What to do. Return the material below as a JSON list of strings, with one string per line and any blank lines left out.

The data.
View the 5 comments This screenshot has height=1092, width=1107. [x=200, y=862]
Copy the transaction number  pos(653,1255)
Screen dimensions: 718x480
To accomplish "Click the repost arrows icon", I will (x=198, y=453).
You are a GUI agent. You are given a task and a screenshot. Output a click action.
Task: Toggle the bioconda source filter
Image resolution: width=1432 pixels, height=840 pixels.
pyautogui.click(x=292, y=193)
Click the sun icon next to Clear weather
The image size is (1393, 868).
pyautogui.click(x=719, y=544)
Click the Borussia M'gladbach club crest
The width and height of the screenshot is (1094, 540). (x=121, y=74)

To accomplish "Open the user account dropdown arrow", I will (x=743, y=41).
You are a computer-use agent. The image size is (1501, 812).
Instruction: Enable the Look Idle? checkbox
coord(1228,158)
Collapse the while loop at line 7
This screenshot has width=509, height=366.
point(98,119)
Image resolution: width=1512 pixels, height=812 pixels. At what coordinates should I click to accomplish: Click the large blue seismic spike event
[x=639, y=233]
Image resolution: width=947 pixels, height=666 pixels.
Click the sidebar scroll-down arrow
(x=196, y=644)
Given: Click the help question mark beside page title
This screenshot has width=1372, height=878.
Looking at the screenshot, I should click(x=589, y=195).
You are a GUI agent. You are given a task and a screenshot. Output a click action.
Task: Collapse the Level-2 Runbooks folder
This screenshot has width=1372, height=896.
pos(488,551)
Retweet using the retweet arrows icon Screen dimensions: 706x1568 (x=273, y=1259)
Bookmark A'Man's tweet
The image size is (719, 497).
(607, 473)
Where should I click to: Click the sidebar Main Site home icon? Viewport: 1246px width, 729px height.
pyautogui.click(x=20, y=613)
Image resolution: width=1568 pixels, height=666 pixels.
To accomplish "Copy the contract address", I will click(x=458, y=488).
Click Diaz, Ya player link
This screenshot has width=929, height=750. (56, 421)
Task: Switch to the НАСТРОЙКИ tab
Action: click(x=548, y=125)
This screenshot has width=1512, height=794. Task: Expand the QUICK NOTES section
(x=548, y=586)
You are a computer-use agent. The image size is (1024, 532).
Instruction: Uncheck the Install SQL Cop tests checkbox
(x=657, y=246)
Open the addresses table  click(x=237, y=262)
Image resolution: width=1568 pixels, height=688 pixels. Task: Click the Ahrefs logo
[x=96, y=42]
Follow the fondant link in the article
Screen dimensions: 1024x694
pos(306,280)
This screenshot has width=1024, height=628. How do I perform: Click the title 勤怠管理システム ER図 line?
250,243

Reply.
[
  "View the 5 comments This screenshot has height=1092, width=1107. [x=200, y=862]",
  "Copy the transaction number  pos(653,1255)",
  "Screen dimensions: 718x480",
  "To accomplish \"Click the repost arrows icon\", I will (x=198, y=453).",
  "You are a GUI agent. You are given a task and a screenshot. Output a click action.",
  "Task: Toggle the bioconda source filter",
  "Image resolution: width=1432 pixels, height=840 pixels.",
  "pyautogui.click(x=292, y=193)",
  "Click the sun icon next to Clear weather",
  "The image size is (1393, 868).",
  "pyautogui.click(x=719, y=544)",
  "Click the Borussia M'gladbach club crest",
  "The width and height of the screenshot is (1094, 540). (x=121, y=74)",
  "To accomplish \"Open the user account dropdown arrow\", I will (x=743, y=41).",
  "You are a computer-use agent. The image size is (1501, 812).",
  "Instruction: Enable the Look Idle? checkbox",
  "coord(1228,158)",
  "Collapse the while loop at line 7",
  "This screenshot has width=509, height=366.",
  "point(98,119)",
  "Image resolution: width=1512 pixels, height=812 pixels. At what coordinates should I click to accomplish: Click the large blue seismic spike event",
  "[x=639, y=233]",
  "Image resolution: width=947 pixels, height=666 pixels.",
  "Click the sidebar scroll-down arrow",
  "(x=196, y=644)",
  "Given: Click the help question mark beside page title",
  "This screenshot has width=1372, height=878.",
  "Looking at the screenshot, I should click(x=589, y=195).",
  "You are a GUI agent. You are given a task and a screenshot. Output a click action.",
  "Task: Collapse the Level-2 Runbooks folder",
  "This screenshot has width=1372, height=896.",
  "pos(488,551)",
  "Retweet using the retweet arrows icon Screen dimensions: 706x1568 (x=273, y=1259)",
  "Bookmark A'Man's tweet",
  "The image size is (719, 497).",
  "(607, 473)",
  "Where should I click to: Click the sidebar Main Site home icon? Viewport: 1246px width, 729px height.",
  "pyautogui.click(x=20, y=613)",
  "Image resolution: width=1568 pixels, height=666 pixels.",
  "To accomplish \"Copy the contract address\", I will click(x=458, y=488).",
  "Click Diaz, Ya player link",
  "This screenshot has width=929, height=750. (56, 421)",
  "Task: Switch to the НАСТРОЙКИ tab",
  "Action: click(x=548, y=125)",
  "This screenshot has width=1512, height=794. Task: Expand the QUICK NOTES section",
  "(x=548, y=586)",
  "You are a computer-use agent. The image size is (1024, 532).",
  "Instruction: Uncheck the Install SQL Cop tests checkbox",
  "(x=657, y=246)",
  "Open the addresses table  click(x=237, y=262)",
  "Image resolution: width=1568 pixels, height=688 pixels. Task: Click the Ahrefs logo",
  "[x=96, y=42]",
  "Follow the fondant link in the article",
  "Screen dimensions: 1024x694",
  "pos(306,280)",
  "This screenshot has width=1024, height=628. How do I perform: Click the title 勤怠管理システム ER図 line?",
  "250,243"
]